++++ Information ++++

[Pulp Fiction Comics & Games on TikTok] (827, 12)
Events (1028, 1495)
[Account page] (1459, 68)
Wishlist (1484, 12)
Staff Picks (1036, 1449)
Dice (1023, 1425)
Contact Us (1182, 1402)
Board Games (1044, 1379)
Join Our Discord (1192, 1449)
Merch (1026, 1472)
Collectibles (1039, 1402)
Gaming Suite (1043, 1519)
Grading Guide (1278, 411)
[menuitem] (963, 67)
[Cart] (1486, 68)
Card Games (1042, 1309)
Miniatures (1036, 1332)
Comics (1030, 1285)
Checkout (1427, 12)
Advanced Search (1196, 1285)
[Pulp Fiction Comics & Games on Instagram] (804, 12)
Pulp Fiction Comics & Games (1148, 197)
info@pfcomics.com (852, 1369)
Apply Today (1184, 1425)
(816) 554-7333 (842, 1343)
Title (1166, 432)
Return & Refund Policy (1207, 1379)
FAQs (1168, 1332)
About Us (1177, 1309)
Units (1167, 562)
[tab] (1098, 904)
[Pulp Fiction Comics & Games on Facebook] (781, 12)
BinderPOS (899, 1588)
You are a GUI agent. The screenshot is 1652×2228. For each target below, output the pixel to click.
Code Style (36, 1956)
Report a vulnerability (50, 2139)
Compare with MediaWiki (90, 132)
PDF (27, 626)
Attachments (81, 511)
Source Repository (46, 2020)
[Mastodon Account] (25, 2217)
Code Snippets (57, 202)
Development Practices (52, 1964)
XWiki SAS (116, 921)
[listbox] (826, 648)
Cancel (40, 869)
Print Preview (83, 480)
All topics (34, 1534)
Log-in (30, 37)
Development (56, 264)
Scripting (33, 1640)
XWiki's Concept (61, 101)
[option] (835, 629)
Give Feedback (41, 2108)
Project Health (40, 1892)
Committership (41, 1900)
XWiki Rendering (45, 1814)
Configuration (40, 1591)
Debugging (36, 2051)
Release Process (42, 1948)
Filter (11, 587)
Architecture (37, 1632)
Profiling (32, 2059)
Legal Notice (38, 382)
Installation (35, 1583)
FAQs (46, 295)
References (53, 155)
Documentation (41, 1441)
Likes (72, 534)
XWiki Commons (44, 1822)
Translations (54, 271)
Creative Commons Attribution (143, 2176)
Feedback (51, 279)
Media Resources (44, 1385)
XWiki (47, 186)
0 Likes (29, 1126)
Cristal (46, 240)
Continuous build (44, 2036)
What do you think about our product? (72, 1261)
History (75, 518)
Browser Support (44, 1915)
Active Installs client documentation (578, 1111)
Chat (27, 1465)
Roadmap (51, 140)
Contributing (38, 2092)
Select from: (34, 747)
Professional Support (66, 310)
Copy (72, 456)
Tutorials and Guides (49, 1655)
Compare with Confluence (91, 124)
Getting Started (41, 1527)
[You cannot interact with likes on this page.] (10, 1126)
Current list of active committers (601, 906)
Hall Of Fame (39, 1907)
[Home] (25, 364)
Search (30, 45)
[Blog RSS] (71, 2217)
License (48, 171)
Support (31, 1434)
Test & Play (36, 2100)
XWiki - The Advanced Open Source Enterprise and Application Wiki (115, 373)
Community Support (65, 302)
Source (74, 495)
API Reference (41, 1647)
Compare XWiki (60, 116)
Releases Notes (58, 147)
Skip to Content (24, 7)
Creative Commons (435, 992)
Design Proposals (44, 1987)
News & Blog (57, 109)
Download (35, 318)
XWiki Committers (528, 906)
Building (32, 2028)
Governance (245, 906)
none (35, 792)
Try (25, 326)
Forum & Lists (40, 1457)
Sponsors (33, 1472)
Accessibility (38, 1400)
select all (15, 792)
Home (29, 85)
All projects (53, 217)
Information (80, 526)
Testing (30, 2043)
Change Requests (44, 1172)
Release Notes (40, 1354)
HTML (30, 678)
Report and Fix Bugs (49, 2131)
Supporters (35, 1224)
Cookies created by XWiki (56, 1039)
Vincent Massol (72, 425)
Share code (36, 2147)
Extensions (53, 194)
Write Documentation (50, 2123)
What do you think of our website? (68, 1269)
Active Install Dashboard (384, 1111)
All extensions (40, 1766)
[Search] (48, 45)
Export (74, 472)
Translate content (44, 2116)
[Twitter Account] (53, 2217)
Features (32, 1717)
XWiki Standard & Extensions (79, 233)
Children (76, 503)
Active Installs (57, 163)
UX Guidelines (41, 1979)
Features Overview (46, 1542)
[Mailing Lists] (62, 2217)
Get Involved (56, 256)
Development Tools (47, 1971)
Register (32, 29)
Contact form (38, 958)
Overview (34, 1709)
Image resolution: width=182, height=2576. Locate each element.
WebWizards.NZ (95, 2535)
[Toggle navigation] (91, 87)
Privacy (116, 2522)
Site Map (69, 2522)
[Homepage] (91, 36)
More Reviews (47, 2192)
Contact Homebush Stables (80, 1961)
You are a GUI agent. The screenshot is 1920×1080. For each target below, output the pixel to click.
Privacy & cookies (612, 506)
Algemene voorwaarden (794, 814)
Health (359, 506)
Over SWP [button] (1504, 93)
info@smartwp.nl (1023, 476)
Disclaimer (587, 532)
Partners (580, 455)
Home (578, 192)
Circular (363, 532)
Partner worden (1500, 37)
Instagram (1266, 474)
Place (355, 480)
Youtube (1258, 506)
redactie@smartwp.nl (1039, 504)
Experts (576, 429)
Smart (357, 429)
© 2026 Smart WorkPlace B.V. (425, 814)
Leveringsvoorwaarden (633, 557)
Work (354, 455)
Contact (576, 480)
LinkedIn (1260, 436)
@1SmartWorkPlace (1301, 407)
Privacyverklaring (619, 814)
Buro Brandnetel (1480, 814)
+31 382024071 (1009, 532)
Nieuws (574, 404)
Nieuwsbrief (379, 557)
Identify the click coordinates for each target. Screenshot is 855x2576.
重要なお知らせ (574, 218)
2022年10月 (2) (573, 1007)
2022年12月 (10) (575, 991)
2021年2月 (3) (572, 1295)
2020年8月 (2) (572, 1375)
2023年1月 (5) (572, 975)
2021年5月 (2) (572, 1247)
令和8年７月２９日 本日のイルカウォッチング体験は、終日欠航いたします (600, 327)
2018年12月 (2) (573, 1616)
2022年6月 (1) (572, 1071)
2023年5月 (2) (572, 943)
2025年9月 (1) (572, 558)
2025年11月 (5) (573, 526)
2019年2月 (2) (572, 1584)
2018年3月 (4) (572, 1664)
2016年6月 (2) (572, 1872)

++++

● Assigned task
Only the lines from the start of the material through the line bearing "Compare with MediaWiki (90, 132)" are needed, restated exactly, with both end lines included.

● Output of the exercise
[Pulp Fiction Comics & Games on TikTok] (827, 12)
Events (1028, 1495)
[Account page] (1459, 68)
Wishlist (1484, 12)
Staff Picks (1036, 1449)
Dice (1023, 1425)
Contact Us (1182, 1402)
Board Games (1044, 1379)
Join Our Discord (1192, 1449)
Merch (1026, 1472)
Collectibles (1039, 1402)
Gaming Suite (1043, 1519)
Grading Guide (1278, 411)
[menuitem] (963, 67)
[Cart] (1486, 68)
Card Games (1042, 1309)
Miniatures (1036, 1332)
Comics (1030, 1285)
Checkout (1427, 12)
Advanced Search (1196, 1285)
[Pulp Fiction Comics & Games on Instagram] (804, 12)
Pulp Fiction Comics & Games (1148, 197)
info@pfcomics.com (852, 1369)
Apply Today (1184, 1425)
(816) 554-7333 (842, 1343)
Title (1166, 432)
Return & Refund Policy (1207, 1379)
FAQs (1168, 1332)
About Us (1177, 1309)
Units (1167, 562)
[tab] (1098, 904)
[Pulp Fiction Comics & Games on Facebook] (781, 12)
BinderPOS (899, 1588)
You are a GUI agent. The screenshot is 1652×2228. For each target below, output the pixel to click.
Code Style (36, 1956)
Report a vulnerability (50, 2139)
Compare with MediaWiki (90, 132)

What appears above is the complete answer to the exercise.